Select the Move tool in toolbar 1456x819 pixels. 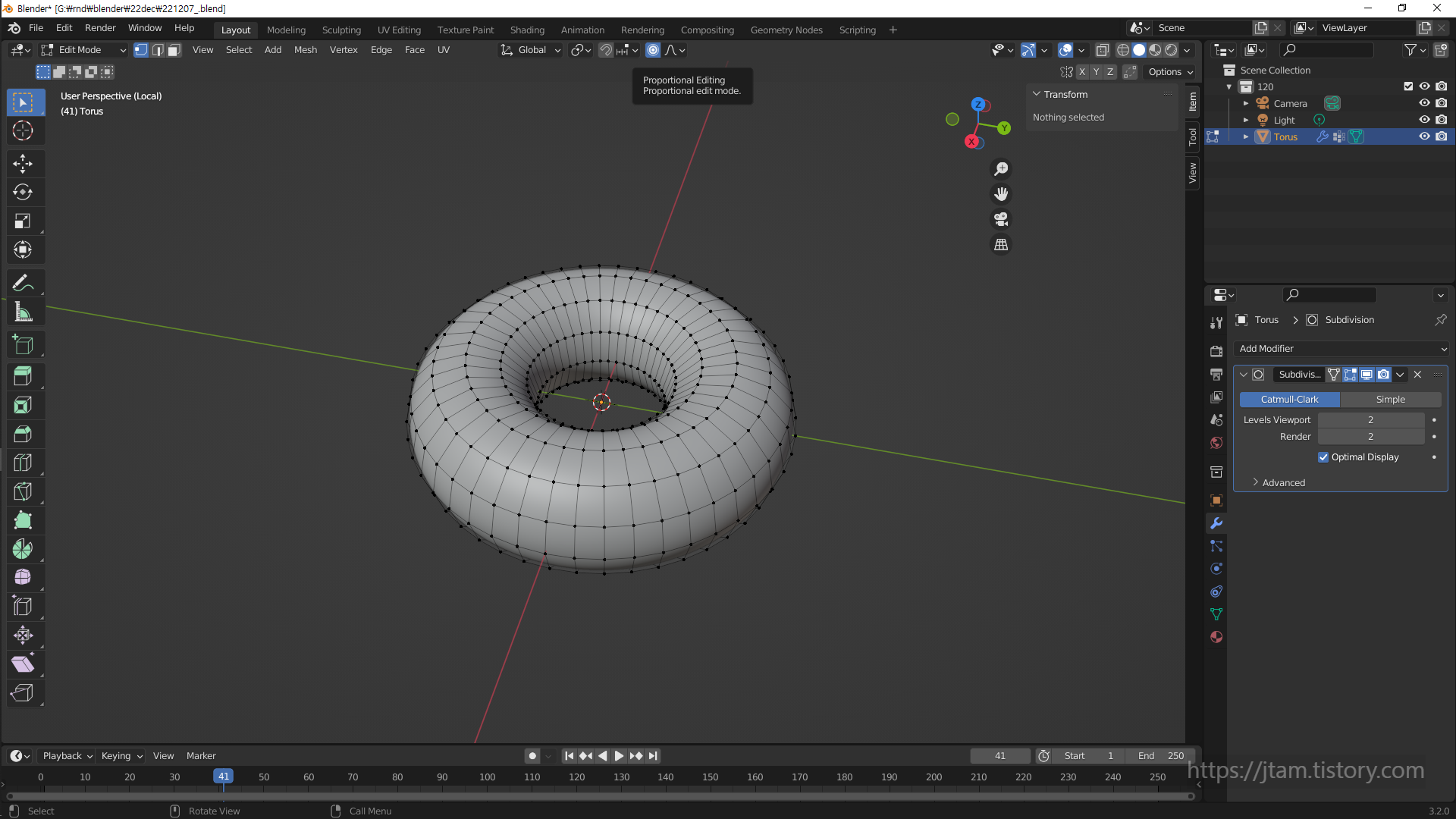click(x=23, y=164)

* * *

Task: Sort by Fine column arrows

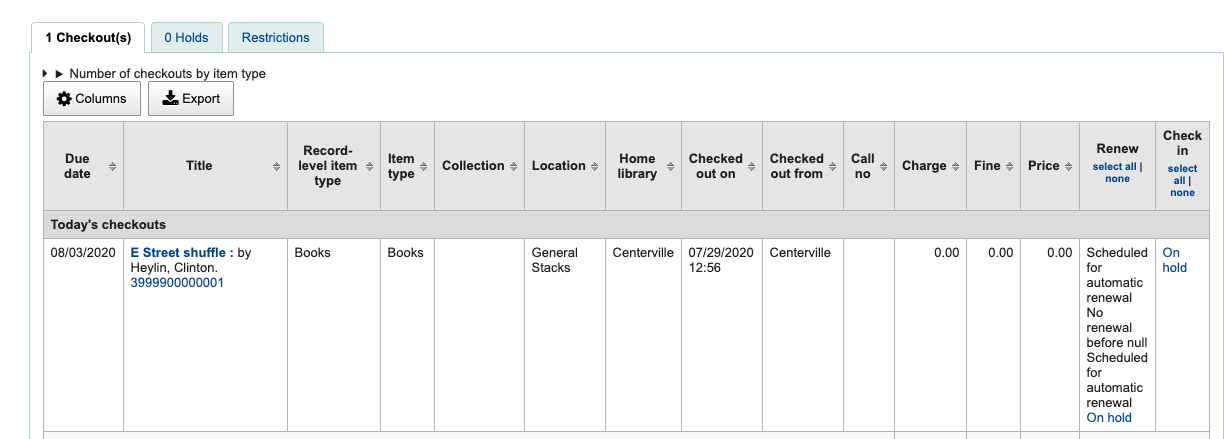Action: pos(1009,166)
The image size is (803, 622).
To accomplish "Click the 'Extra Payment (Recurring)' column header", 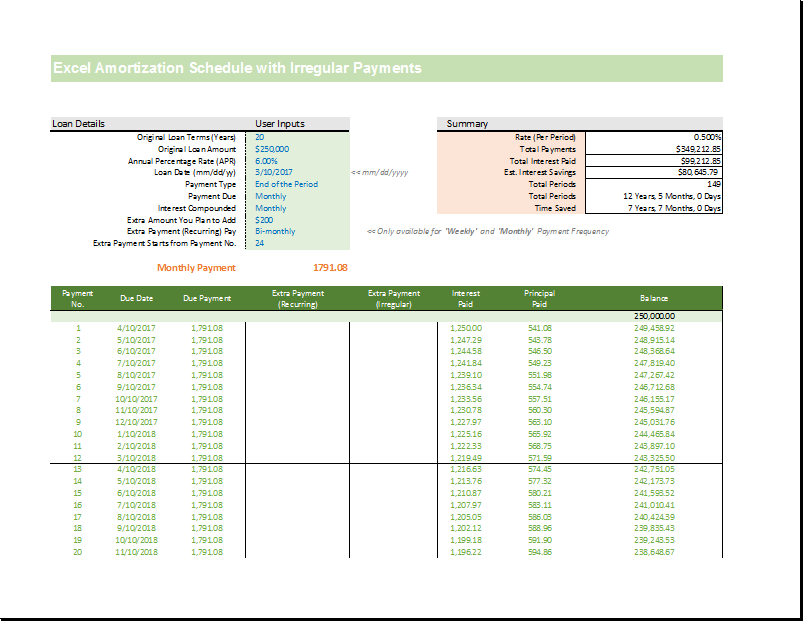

TO BE DONE: Render the material from the line that contains "The image size is (803, 622)." through the line that contains "the 'Extra Payment", inclusive of both, as a JSON list of strings with one string per line and blank lines omitted, leaving out the pictures.

THE OUTPUT:
[
  "The image size is (803, 622).",
  "To accomplish \"Click the 'Extra Payment (Recurring)' column header\", "
]